Zaid menangkup kedua pipi Hafidzah, mengusap lembut dan menatapnya dalam-dalam. "Sayang, anak kita sudah lahir. Dia sekarang ada di inkubator di ruang NICU rumah sakit ini," ucap Zaid dengan suara yang menenangkan.
Hafidzah menatap Zaid dengan sisa air mata yang masih berada di pipinya. "Anak kita baik-baik saja?" tanyanya lirih, suaranya hampir tak terdengar di antara isakan kecil yang mulai pecah.
Zaid mengangguk lembut, sambil menangkup kedua pipi Hafidzah dan mengelusnya penuh kasih sayang. "Iya, anak kita baik-baik saja, dia sudah lahir. Anak kita perempuan, sayang. Dia cantik sekali, seperti kamu."
Tangannya yang lemah menyentuh perutnya yang kini kembali rata. "Aku sudah jadi seorang ibu?" Hafidzah bertanya pelan, hampir tidak percaya.
"Sebelum anak kita lahir kamu juga sudah menjadi ibu sayang." jawab Zaid sambil mengangguk lembut.
"Aku mau lihat dia, Kak. Aku mau lihat anak kita," pinta Hafidzah penuh harap.
"Kita akan lihat dia, sayang. Tapi sebentar ya, kita tunggu dokter dulu untuk memastikan kamu baik-baik saja," jawab Zaid dengan sabar. Hafidzah mengangguk meskipun rasa ingin bertemu anaknya begitu besar.
Tak lama kemudian, dokter masuk dan memeriksa kondisi Hafidzah. "Ibu Hafidzah, kondisinya sudah stabil. Kami hanya perlu memastikan luka bekas operasinya dirawat dengan baik. Anak Ibu masih dalam inkubator karena lahir prematur, namun sejauh ini kondisinya baik. Kami sarankan agar Ibu juga mulai belajar cara menyusui nanti," ujar dokter dengan nada ramah.

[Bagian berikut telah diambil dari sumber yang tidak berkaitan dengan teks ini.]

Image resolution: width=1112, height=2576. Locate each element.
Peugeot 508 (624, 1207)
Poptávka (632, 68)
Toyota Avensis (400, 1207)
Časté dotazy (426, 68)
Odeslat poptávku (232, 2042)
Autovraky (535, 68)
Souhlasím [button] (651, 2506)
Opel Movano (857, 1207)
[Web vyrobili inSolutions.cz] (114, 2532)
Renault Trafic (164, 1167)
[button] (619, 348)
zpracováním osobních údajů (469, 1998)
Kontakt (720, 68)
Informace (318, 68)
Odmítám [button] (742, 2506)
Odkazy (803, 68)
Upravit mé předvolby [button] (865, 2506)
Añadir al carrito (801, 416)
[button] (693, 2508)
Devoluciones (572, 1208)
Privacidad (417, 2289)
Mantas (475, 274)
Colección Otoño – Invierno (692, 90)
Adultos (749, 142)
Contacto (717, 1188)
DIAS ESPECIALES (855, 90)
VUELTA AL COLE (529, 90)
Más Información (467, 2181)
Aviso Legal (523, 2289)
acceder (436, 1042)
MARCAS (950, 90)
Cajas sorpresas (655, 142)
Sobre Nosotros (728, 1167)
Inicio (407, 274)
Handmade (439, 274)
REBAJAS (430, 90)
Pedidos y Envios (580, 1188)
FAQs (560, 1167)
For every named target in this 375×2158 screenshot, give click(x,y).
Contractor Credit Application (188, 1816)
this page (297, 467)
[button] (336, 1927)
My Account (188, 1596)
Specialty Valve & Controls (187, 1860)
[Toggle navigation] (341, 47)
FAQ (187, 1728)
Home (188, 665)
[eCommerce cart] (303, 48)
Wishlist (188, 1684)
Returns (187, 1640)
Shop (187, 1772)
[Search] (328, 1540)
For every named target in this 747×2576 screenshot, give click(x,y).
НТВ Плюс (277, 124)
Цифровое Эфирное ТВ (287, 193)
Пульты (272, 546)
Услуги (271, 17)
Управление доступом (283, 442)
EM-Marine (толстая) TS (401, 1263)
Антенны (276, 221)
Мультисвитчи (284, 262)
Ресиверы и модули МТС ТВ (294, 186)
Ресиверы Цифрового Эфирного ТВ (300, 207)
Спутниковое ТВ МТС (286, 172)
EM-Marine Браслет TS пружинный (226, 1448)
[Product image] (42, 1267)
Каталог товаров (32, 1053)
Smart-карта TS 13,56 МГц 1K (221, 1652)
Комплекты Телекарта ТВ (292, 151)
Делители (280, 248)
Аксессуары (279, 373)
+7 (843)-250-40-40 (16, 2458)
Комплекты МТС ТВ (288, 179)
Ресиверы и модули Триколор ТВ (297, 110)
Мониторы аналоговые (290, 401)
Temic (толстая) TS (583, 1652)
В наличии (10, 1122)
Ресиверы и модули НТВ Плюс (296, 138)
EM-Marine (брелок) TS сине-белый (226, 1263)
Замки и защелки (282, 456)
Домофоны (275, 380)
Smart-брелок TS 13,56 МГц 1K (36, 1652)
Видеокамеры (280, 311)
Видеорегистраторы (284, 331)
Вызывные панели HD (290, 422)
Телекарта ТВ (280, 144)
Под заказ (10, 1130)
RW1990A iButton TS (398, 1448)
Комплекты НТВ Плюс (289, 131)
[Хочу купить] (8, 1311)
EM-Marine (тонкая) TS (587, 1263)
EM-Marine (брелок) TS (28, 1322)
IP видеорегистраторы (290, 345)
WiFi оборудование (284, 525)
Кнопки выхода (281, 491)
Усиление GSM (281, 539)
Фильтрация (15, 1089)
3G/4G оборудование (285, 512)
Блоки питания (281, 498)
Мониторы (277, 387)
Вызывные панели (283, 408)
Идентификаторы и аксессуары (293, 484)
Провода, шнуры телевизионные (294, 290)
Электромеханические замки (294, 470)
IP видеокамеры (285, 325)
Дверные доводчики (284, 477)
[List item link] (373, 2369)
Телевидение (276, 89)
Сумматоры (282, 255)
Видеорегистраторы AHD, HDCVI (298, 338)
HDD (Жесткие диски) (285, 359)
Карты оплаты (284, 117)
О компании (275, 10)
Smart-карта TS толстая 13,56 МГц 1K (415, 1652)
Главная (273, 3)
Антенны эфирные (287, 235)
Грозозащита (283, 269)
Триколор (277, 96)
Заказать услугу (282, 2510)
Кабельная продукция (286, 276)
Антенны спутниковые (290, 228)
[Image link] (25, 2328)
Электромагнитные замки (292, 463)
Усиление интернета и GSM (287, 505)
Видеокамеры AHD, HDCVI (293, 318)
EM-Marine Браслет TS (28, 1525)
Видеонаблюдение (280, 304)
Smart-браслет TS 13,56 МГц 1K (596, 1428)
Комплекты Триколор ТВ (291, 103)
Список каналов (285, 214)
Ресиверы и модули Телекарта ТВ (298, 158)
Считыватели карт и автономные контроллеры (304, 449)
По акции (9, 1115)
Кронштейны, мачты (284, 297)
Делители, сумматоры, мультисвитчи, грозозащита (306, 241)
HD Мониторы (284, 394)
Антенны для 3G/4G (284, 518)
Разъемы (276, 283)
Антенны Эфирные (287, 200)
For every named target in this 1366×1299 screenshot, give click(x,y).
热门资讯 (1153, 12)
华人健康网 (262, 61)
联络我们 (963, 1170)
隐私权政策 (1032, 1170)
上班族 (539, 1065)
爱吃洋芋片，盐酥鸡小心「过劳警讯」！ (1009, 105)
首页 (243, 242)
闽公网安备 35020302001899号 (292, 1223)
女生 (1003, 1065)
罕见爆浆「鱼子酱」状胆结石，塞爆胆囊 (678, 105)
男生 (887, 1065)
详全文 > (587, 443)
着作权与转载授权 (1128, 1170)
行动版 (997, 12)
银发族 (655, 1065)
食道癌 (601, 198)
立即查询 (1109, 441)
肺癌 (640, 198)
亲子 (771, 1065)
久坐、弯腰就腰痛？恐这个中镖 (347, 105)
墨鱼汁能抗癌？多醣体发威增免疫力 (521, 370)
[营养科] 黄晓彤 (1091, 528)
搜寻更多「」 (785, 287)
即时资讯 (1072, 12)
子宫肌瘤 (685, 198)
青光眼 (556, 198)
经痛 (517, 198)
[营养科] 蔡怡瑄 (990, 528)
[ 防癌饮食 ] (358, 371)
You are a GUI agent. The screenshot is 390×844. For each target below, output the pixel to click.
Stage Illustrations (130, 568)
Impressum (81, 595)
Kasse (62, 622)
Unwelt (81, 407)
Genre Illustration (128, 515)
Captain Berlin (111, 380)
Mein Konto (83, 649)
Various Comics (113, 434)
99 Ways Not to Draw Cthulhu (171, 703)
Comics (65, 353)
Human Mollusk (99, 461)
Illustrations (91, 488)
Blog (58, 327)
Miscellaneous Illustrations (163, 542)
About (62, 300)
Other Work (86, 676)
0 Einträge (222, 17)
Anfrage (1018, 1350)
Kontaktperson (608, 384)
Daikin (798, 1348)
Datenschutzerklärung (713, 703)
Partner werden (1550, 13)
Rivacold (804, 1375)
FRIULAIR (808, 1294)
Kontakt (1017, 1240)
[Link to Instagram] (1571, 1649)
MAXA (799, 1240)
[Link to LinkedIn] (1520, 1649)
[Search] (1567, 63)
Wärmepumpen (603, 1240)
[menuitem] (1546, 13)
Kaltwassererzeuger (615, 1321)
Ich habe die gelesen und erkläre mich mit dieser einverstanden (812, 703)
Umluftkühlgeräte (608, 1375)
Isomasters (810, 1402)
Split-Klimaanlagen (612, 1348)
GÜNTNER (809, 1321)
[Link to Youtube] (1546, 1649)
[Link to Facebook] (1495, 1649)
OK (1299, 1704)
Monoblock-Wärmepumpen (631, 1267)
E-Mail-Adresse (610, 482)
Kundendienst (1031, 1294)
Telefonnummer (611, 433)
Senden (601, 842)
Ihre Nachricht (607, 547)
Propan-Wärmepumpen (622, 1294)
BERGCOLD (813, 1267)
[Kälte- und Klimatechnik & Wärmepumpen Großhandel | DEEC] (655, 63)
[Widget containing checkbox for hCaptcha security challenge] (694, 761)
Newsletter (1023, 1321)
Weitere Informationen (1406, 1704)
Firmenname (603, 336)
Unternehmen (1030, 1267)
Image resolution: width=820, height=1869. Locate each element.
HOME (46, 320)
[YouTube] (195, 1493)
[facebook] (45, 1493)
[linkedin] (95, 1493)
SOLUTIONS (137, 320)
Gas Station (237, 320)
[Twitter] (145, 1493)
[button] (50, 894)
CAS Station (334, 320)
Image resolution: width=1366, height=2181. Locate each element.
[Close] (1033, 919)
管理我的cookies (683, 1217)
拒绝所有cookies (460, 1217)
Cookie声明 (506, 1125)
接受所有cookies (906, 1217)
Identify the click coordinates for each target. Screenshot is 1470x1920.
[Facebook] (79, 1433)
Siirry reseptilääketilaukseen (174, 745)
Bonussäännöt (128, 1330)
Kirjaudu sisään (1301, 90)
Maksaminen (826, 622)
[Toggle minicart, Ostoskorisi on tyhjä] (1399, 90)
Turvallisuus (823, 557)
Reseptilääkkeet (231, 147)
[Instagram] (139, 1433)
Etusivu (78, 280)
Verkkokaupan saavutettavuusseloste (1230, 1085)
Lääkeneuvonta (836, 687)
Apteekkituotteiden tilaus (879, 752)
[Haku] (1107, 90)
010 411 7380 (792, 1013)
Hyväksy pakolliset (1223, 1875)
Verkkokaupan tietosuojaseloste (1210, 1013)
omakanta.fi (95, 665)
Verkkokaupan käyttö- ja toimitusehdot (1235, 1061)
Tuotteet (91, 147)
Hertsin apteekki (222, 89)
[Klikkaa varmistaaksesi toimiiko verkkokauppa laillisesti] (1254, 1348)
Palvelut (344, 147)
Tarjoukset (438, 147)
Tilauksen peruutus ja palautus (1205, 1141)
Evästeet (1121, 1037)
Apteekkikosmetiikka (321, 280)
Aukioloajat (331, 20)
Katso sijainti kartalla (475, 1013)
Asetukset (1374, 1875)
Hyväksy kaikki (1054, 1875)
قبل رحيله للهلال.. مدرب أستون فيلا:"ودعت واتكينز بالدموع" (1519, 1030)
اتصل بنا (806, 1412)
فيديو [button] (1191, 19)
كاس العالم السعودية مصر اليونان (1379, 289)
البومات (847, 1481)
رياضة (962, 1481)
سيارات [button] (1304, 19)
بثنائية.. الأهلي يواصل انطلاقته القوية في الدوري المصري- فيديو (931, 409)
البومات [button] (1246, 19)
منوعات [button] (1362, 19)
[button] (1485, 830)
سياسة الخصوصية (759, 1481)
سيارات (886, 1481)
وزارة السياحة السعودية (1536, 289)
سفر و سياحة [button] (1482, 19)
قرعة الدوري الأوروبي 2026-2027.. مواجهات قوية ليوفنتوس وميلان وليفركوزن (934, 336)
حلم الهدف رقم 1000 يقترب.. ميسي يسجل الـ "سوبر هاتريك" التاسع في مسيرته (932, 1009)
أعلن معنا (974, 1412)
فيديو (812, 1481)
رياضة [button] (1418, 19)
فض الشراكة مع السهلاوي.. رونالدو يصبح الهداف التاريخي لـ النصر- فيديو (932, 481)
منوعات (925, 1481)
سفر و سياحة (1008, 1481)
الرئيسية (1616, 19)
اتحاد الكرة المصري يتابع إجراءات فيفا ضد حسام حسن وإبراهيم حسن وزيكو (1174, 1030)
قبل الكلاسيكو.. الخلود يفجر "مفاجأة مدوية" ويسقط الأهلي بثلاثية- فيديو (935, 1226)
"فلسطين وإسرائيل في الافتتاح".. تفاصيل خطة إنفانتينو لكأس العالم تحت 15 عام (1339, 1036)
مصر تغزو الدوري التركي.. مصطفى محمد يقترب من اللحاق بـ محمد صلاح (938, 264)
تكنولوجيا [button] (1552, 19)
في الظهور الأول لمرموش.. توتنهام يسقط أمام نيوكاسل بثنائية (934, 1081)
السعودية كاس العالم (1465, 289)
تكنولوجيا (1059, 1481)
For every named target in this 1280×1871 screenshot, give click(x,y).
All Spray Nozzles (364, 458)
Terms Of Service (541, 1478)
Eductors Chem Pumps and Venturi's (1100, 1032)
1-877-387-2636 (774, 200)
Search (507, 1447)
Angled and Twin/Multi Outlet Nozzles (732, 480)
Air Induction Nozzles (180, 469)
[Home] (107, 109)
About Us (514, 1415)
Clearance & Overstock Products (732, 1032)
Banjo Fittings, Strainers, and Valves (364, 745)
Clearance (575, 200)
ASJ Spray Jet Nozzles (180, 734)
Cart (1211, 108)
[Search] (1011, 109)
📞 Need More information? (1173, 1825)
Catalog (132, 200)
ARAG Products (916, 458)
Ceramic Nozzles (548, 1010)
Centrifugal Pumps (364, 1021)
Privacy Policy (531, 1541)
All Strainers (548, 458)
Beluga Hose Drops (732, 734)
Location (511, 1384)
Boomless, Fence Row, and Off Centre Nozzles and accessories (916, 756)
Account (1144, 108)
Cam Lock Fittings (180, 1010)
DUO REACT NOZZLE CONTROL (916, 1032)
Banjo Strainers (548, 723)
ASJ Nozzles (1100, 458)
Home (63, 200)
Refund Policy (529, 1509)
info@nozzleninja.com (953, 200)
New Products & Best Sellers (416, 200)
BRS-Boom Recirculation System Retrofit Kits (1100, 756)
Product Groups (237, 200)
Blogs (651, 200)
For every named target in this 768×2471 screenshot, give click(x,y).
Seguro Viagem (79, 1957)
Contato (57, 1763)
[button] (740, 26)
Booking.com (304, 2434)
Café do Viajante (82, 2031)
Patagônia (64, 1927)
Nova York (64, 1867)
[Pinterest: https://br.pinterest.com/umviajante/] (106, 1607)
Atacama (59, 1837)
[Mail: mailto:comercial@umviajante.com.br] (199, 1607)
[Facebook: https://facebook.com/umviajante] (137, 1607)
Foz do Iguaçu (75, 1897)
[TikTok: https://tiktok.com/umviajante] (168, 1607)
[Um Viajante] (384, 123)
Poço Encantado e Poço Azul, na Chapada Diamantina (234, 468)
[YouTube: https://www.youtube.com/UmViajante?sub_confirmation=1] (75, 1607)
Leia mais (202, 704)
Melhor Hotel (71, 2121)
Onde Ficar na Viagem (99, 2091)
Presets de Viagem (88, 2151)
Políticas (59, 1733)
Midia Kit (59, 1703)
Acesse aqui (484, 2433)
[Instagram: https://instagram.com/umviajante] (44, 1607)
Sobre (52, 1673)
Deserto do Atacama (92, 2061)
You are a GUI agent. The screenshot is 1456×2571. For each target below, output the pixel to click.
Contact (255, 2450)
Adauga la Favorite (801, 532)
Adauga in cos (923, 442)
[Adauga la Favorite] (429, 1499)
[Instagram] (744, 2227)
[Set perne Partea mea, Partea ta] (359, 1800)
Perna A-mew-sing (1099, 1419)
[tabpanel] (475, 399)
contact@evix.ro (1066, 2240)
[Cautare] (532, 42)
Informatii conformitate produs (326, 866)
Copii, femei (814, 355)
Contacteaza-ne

Mendengar penjelasan itu, Hafidzah merasa sedikit lega, meskipun ada rasa bersalah yang mulai menghantui hatinya.
Setelah pemeriksaan selesai, Zaid menemani Hafidzah ke ruang NICU. Mereka berhenti di depan kaca besar yang memisahkan mereka dari inkubator tempat bayi mereka dirawat. Hafidzah berdiri diam, menatap putri kecilnya yang terbaring di dalam sana, tubuh mungilnya terhubung dengan berbagai alat medis.
KAMU SEDANG MEMBACA
Z A I D (ON GOING)
JugendliteraturSQUEL ARCELIO FOLLOW SEBELUM MEMBACA!!! HARGAI KARYA ORANG, MAKA DARI ITU VOTE DAN KOMEN! NO PLAGIAT, AKU YAKIN PASTI CERITA MU LEBIH MENARIK⚠️ **** Menikah? Di usia muda? Tak pernah menjadi bagian hidup Zaid. Karena jebakan musuhnya membuat semua o...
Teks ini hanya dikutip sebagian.